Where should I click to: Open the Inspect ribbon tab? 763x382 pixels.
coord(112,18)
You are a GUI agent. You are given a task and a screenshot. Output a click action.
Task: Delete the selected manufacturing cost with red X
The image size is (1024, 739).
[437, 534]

Written problem
Please render the data above as a JSON list of strings, one string per line, leaving out blank lines.

Finished exercise
[
  "Where should I click to: Open the Inspect ribbon tab? 763x382 pixels.",
  "coord(112,18)",
  "You are a GUI agent. You are given a task and a screenshot. Output a click action.",
  "Task: Delete the selected manufacturing cost with red X",
  "The image size is (1024, 739).",
  "[437, 534]"
]